Texto da página
+++

Falsa acessibilidade: uma história real (final)


Caro leitor caso não tenha lido a parte 1, 2 e 3 deixarei os links aqui.


Oi gente, hoje voltei para contar a parte final da falsa acessibilidade que vivenciei no ano de 2015...agora eu gostaria de mencionar um pouco sobre as minhas dificuldades dentro do ônibus, durante a viagem até à Universidade.
Quem conhece o trajeto entre Divinolândia e Poços de Caldas sabe que ele é formado em sua grande maioria por curvas, longas curvas e uma grande quantidade de lombadas, certo? Pois então, em uma boa parte das vezes, ou melhor, na maioria das vezes, alguns motoristas estavam sempre com pressa, portanto, aumentavam bastante a velocidade, e imaginem curvas, lombadas e alta velocidade não são coisas que combinam com uma patologia neuromuscular, hoje tenho a convicção para afirmar que realmente não combinam rsrs, em alguns dias eles corriam tanto que eu chegava trêmula em casa, com fraqueza nos braços, de tanta força que fazia para me segurar no banco do ônibus, até hoje minha mãe fica indignada de eu ter passado por essa situação sozinha, literalmente sozinha no banco do ônibus.

+++

Material fornecido

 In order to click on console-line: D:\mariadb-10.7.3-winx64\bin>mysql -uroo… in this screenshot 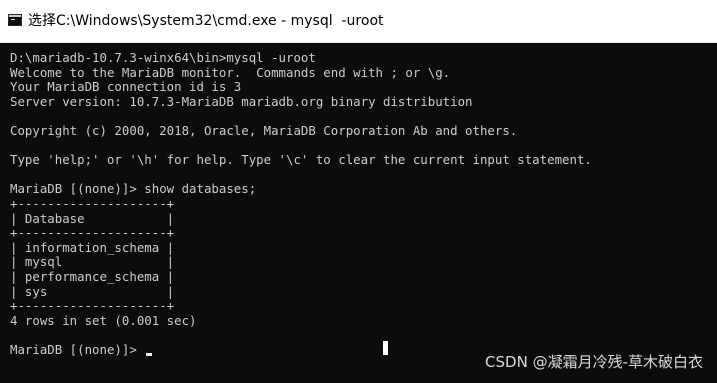, I will do `click(163, 58)`.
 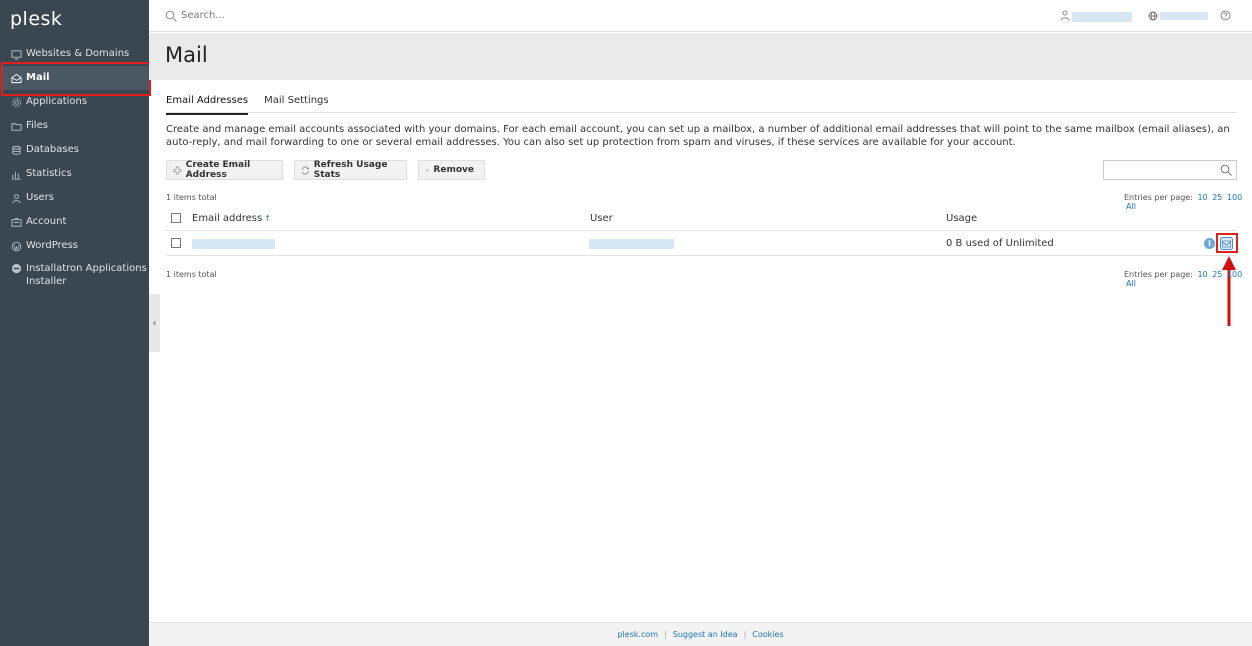 I want to click on sidebar-item-applications: Applications, so click(x=74, y=102).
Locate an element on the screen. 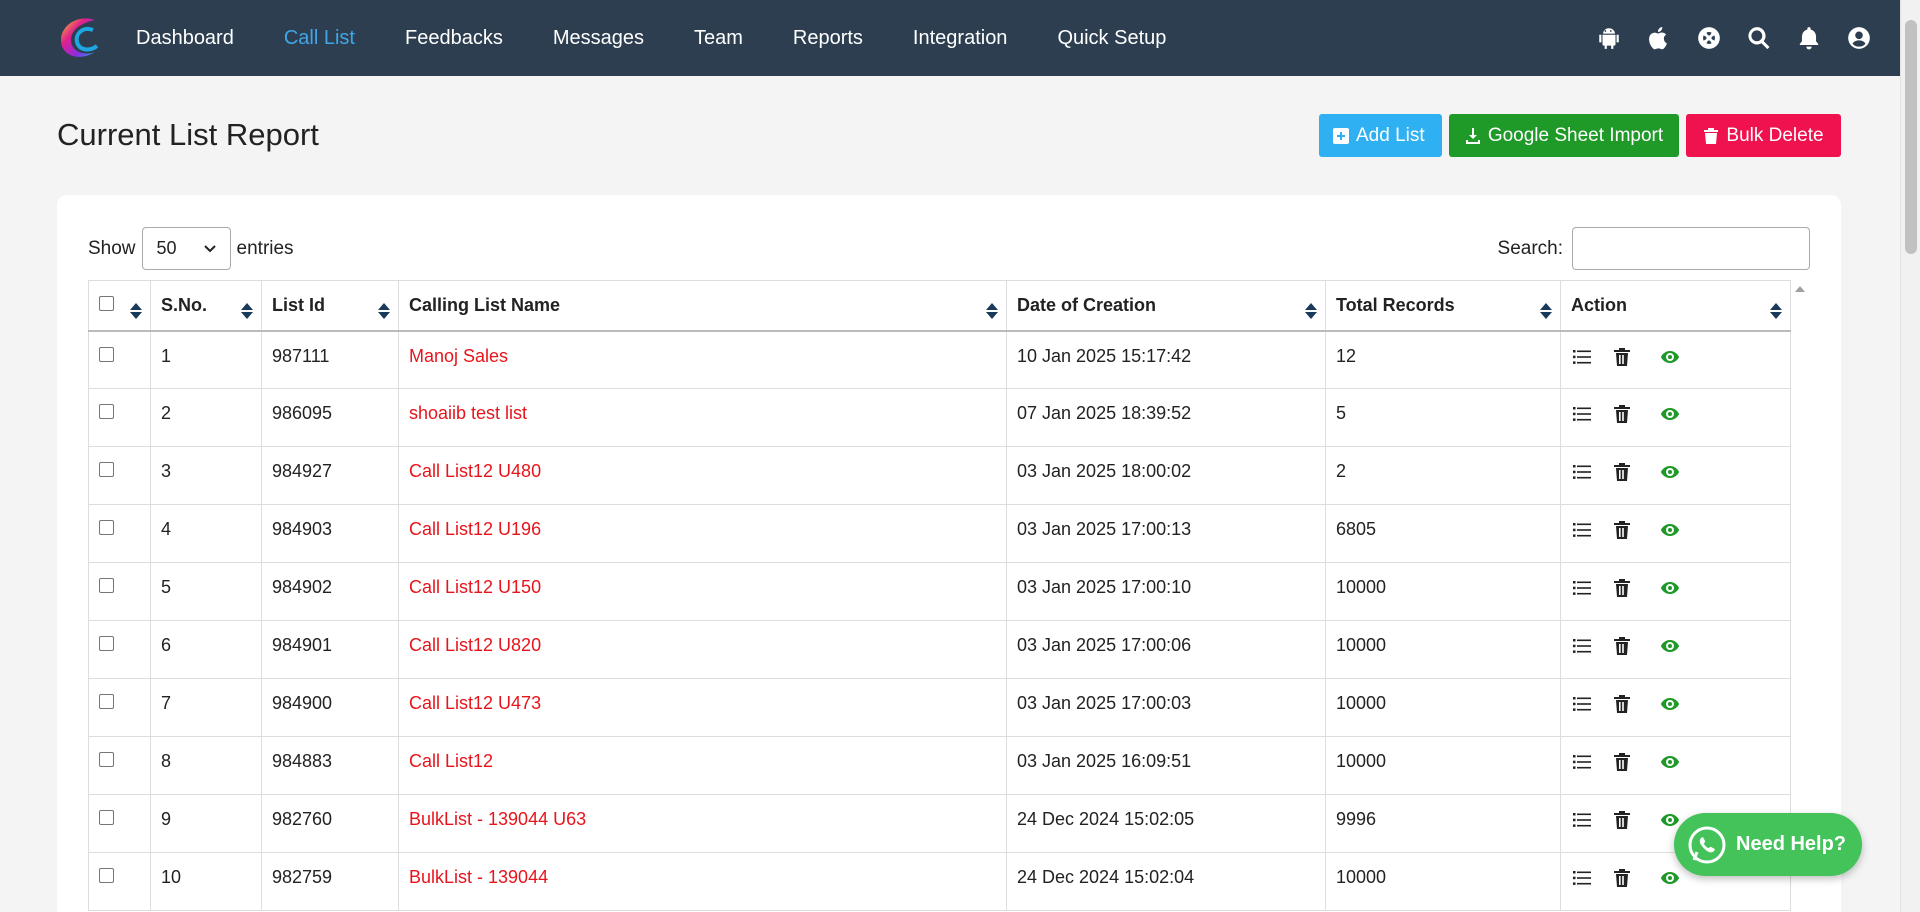 The image size is (1920, 912). page-scrollbar-thumb is located at coordinates (1911, 137).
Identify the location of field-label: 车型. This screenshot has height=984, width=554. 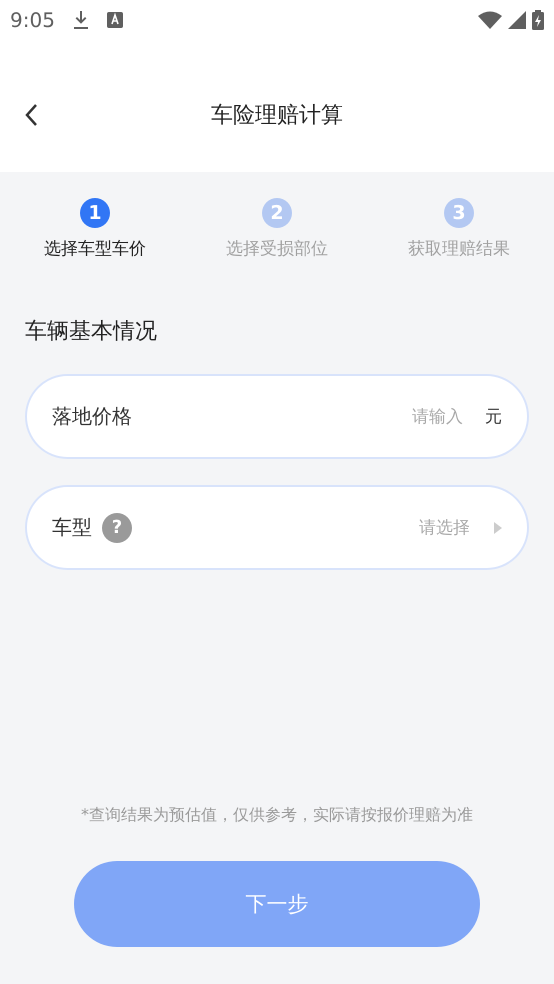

+++

Ordem de serviço
Retome o relato sobre a falsa acessibilidade no ônibus a partir do ponto em que ele para, começando logo após a última frase.

Área de resposta
Ah outra dificuldade enfrentada ao longo dos dias era a troca de motoristas, sim, para mim essa era uma das principais variáveis que poderia e iria influenciar e modificar o meu dia tanto para ser um dia bom quanto um dia ruim. Eu entendia que a troca dos motoristas era algo necessário para a manutenção da logística da empresa, no entanto, algo que me incomodava bastante é que quando eu estava me acostumando com o motorista, quando nós estávamos mais à vontade com a dinâmica e nos adaptando eles mandavam outra pessoa que nunca tinham me visto na vida rsrs, ah isso com certeza me assustava e incomodava demais, pois eu tinha que explicar todo o passo a passo, e mesmo assim, corria risco até de vida rsrs.
Bom, essa situação mencionada não foi algo que eu passei por uns dias, eu quero enfatizar bastante, pois foi algo que eu vivenciei durante todo o ano de 2015, imaginem o stress, o cansaço psicológico, o medo, mesmo sendo eu a protagonista da história, até hoje me dá um pouco de aflição ficar relembrando todas essas situações, acredito que a imaturidade, a falta de visão e os meus sonhos foram os pilares que me impulsionaram e fizeram com que eu me submetesse a passar por tudo isso na época, pois eu não sabia a dimensão, a proporção que isso impactaria na minha vida.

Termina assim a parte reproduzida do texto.